Exercise instructions
Return every line from the records below in which the word "with" is found.
··· Supplied material ···
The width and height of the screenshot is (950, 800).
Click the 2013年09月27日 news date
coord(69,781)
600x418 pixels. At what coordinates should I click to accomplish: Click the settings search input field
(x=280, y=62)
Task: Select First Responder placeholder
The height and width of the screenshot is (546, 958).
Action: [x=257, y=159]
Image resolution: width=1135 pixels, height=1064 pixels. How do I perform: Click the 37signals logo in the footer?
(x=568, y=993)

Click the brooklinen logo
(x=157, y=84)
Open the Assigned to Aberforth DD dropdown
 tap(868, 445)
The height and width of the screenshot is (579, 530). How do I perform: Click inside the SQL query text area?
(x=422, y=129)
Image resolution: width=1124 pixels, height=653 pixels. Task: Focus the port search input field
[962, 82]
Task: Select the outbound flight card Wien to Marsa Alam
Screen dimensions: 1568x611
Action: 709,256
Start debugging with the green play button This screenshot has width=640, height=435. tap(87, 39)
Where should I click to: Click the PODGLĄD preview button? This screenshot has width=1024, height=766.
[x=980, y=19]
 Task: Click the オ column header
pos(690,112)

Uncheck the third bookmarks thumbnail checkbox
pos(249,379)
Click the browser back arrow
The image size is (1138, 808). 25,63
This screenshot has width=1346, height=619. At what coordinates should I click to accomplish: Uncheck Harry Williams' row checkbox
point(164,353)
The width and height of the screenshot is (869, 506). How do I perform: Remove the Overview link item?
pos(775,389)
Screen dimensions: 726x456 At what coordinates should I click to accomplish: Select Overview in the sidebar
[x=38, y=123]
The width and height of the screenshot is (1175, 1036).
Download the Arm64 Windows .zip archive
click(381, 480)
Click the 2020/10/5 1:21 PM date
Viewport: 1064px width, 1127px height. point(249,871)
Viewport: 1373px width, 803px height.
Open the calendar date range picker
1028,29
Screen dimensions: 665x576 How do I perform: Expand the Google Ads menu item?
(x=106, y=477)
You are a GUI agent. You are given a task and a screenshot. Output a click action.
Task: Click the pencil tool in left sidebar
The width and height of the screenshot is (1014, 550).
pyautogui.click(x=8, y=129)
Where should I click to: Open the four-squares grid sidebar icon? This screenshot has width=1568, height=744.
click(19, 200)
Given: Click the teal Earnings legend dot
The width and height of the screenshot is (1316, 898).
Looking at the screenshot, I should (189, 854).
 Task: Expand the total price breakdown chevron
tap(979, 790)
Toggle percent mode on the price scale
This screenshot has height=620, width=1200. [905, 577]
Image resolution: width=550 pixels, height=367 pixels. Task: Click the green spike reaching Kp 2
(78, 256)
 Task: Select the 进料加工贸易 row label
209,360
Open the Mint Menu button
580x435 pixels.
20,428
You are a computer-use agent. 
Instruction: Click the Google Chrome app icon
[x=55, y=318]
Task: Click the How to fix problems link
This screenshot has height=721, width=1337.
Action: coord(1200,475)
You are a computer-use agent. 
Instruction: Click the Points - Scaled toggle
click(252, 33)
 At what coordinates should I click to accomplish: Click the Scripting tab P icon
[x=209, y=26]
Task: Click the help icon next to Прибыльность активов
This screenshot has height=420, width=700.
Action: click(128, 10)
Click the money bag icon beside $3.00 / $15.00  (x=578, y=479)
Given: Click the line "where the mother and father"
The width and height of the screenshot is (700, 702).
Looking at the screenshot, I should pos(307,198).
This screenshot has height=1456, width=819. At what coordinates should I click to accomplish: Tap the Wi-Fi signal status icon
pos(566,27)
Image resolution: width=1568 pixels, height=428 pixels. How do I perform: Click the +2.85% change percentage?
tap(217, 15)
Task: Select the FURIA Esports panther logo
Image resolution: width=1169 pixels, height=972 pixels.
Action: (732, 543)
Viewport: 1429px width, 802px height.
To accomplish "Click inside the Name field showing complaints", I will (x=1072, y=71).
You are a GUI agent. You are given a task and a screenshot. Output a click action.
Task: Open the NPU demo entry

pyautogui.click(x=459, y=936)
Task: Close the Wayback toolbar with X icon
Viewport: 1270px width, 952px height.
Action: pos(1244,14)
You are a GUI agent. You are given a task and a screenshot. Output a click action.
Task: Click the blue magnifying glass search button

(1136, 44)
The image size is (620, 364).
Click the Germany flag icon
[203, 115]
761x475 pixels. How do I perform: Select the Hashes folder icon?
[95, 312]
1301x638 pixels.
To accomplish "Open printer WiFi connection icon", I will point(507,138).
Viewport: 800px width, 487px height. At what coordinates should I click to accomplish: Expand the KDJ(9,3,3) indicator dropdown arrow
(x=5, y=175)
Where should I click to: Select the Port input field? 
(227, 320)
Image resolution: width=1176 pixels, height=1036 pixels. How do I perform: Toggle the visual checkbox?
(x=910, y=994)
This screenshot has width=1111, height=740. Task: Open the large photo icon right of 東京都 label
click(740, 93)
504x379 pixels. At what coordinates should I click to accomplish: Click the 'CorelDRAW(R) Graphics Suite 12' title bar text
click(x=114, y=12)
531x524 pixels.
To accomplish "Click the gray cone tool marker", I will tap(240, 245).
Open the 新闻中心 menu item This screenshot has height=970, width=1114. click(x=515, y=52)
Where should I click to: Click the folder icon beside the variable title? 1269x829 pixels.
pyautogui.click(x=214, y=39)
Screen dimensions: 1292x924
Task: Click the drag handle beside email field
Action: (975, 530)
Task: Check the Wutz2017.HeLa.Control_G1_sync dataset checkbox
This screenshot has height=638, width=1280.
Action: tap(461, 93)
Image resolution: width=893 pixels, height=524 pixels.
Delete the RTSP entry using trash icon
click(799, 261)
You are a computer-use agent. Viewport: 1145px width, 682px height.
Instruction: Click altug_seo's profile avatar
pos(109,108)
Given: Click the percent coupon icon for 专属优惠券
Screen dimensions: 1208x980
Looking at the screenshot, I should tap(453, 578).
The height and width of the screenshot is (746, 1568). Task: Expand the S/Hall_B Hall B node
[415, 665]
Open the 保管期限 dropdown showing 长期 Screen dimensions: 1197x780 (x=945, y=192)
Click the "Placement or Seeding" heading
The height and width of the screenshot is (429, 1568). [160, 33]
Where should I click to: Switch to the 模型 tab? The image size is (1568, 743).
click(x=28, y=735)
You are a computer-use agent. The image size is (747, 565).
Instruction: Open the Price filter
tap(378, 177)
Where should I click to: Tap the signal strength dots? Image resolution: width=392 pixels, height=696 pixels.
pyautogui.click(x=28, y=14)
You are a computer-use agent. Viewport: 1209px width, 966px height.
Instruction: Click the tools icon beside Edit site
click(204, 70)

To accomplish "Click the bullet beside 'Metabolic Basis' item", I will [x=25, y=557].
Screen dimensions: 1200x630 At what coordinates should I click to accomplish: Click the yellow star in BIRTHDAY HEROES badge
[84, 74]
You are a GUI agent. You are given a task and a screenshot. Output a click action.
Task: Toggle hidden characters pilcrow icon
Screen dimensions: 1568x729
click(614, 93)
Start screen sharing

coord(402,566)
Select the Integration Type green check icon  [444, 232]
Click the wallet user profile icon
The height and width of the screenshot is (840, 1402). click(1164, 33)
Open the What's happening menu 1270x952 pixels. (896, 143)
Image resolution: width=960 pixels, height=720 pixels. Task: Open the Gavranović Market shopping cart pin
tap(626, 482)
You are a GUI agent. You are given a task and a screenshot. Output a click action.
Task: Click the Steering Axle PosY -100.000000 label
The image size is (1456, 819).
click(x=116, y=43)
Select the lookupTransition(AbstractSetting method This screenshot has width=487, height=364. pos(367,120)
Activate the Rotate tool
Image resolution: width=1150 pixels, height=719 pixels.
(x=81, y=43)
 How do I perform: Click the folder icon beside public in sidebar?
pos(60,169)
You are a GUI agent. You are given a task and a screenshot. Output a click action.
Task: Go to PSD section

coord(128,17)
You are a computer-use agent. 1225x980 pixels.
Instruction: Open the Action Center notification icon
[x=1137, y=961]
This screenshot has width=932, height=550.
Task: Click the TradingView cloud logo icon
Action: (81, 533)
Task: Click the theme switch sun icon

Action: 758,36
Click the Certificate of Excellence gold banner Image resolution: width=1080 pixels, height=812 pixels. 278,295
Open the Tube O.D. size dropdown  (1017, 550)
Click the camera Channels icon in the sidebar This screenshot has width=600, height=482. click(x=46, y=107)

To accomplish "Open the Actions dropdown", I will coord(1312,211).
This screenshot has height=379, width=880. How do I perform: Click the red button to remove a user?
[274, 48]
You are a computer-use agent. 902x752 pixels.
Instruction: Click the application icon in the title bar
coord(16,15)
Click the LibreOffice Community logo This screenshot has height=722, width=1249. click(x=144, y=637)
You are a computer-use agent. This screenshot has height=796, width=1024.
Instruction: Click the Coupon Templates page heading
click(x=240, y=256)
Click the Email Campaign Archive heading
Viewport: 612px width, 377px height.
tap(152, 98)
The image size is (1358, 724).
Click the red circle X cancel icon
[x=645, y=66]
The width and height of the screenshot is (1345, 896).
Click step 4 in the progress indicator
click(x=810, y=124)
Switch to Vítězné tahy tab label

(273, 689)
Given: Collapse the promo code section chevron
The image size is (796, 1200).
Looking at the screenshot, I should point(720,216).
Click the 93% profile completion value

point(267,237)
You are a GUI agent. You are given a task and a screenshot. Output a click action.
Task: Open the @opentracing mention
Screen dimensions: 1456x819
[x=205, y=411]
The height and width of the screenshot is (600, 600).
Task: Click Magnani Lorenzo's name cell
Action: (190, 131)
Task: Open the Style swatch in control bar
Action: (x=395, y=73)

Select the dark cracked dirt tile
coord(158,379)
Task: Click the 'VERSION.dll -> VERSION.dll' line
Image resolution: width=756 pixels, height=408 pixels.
···
Task solution
Start debugging with the green play button This screenshot has width=640, height=435. tap(87, 39)
Task: Close the Wayback toolbar with X icon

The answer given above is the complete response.